→ Task material
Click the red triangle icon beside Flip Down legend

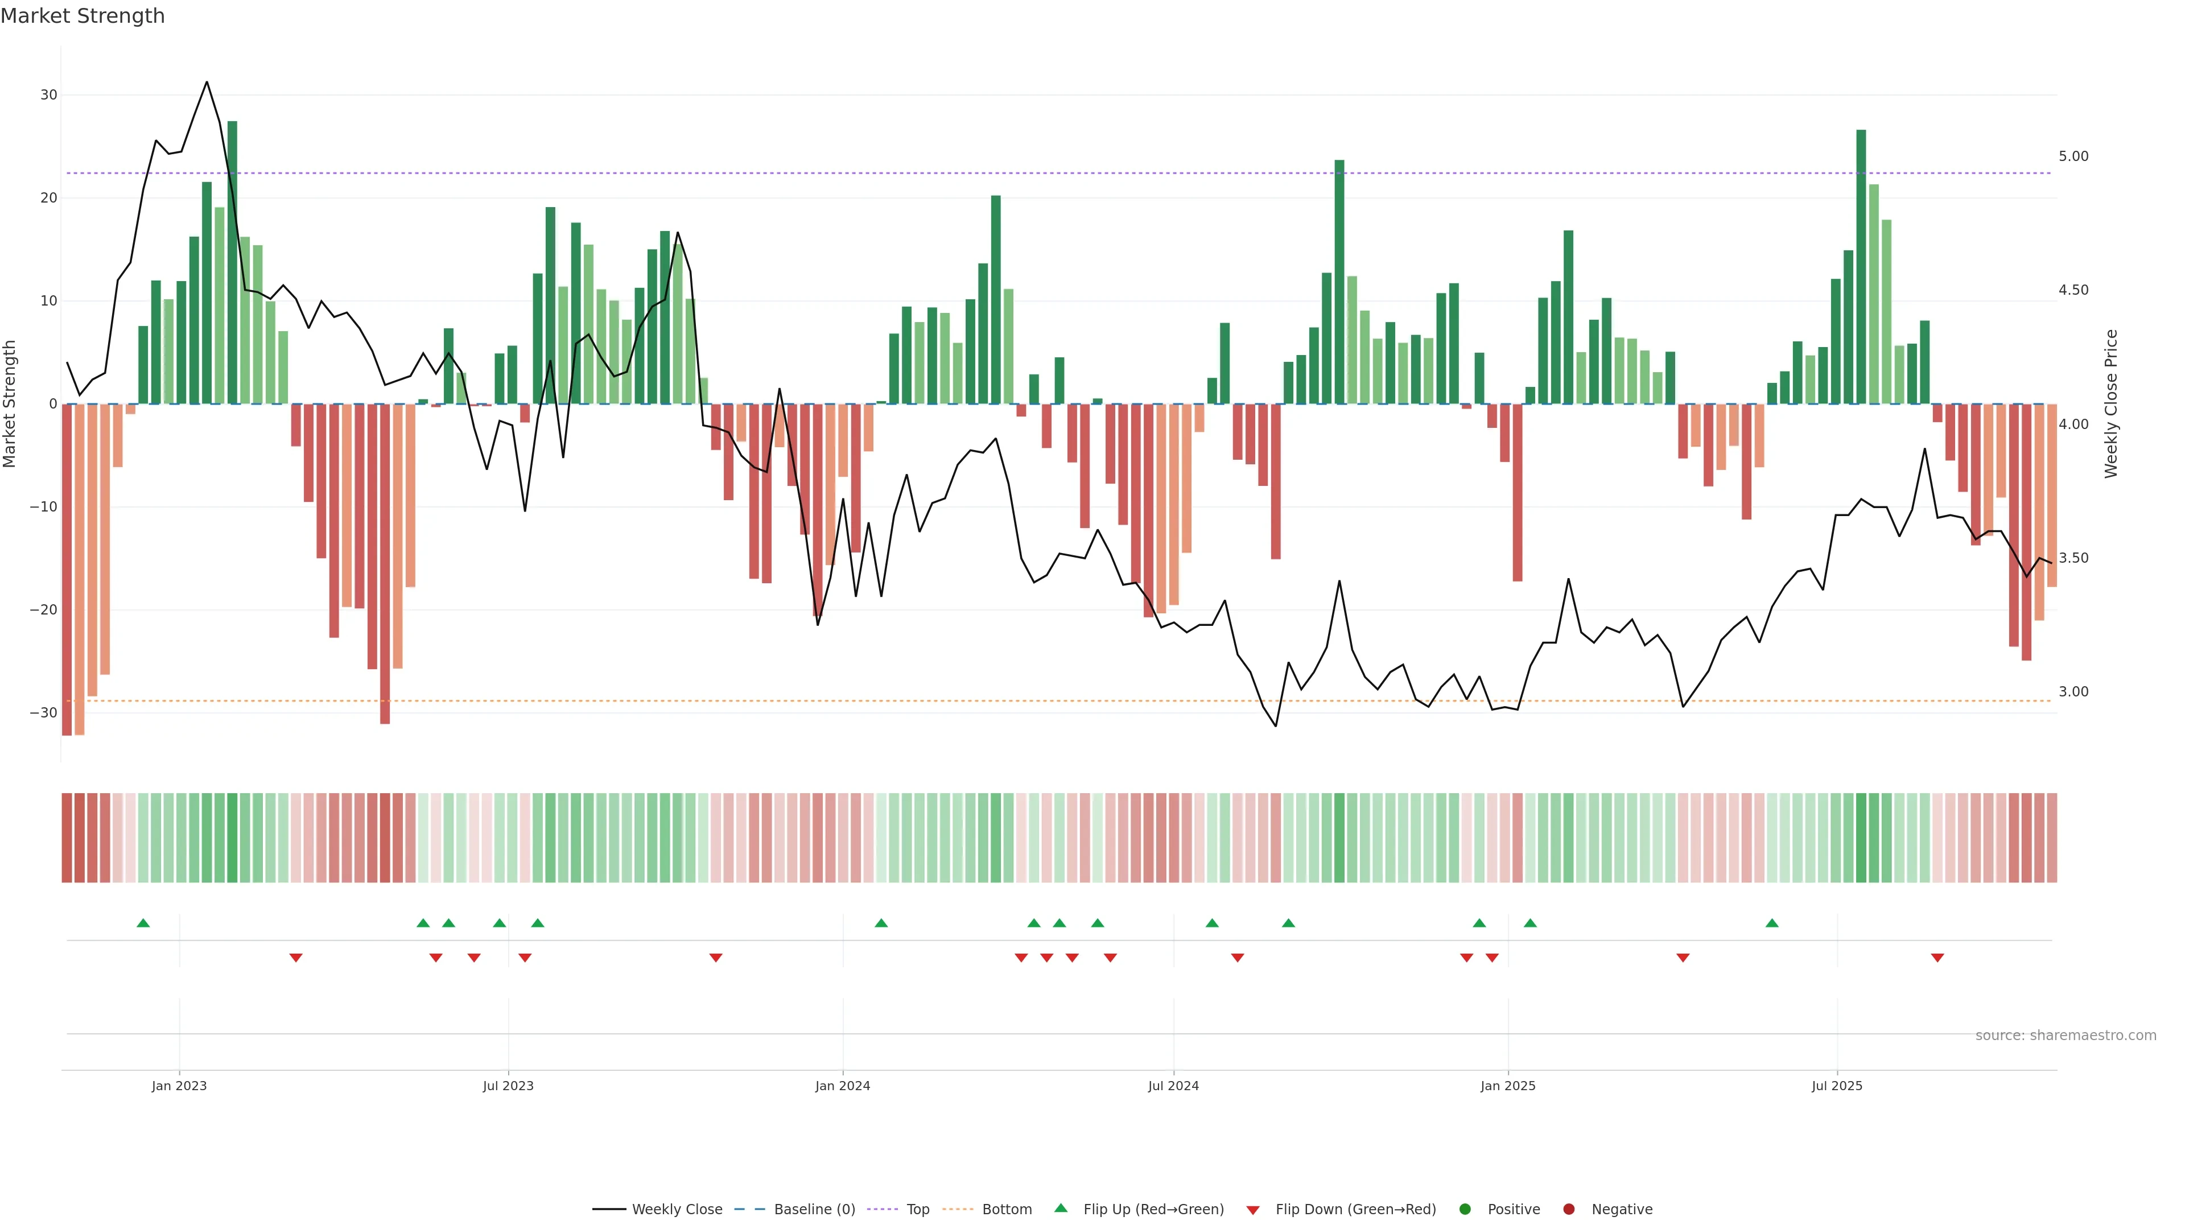point(1253,1210)
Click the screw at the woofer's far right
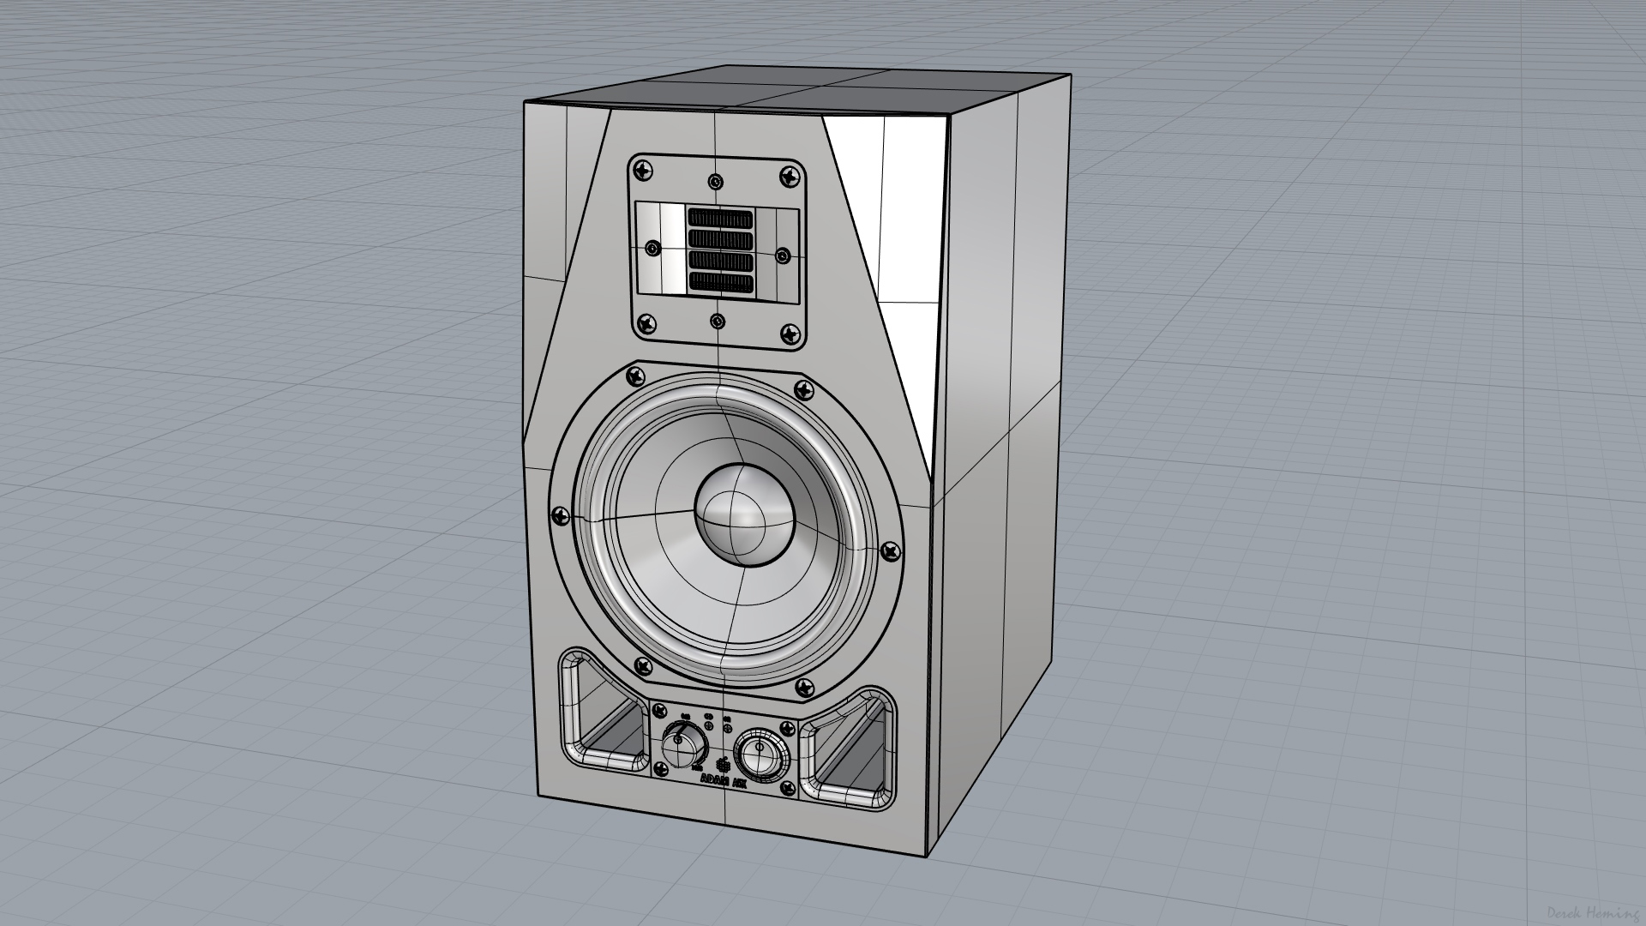The image size is (1646, 926). [891, 550]
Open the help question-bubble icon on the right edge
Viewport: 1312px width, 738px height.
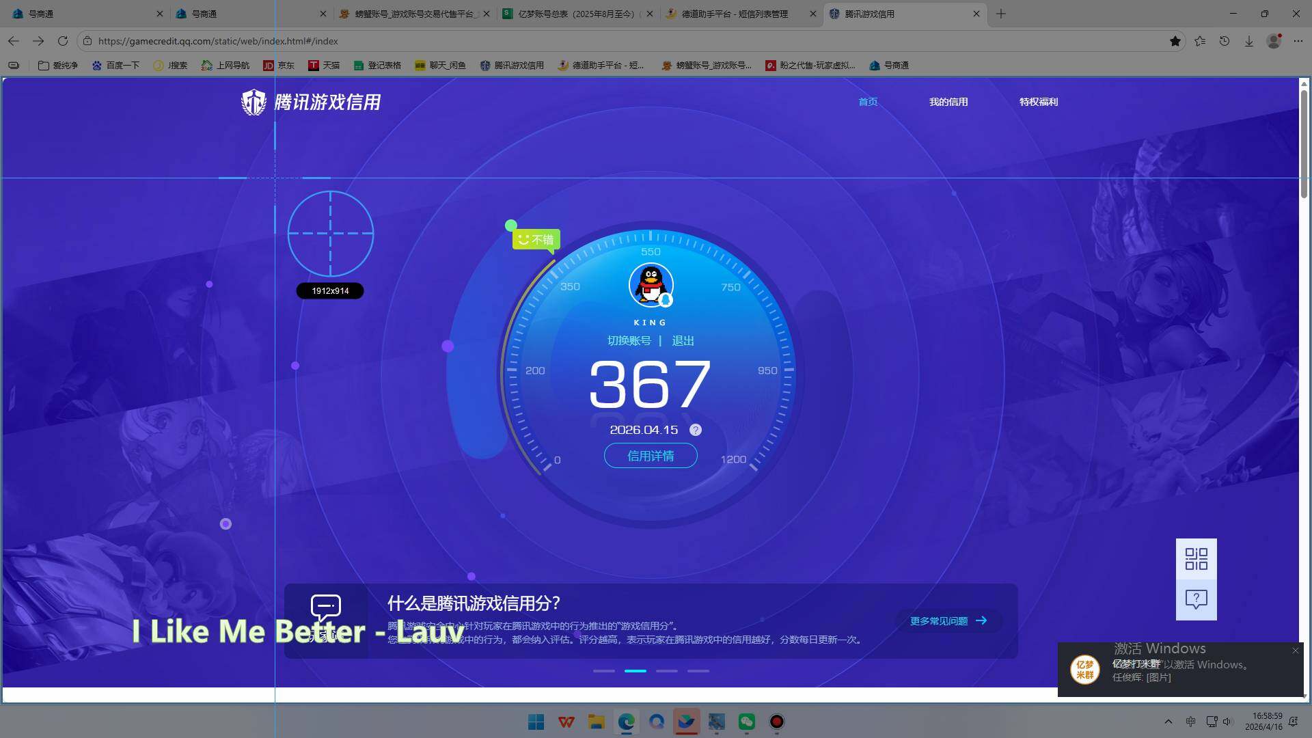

→ Task
Produce a word-for-word version of the material, with no pictures included.

→ Written reply
Click the red triangle icon beside Flip Down legend

point(1253,1210)
Click the screw at the woofer's far right
The image size is (1646, 926). [891, 550]
Open the help question-bubble icon on the right edge
Viewport: 1312px width, 738px height.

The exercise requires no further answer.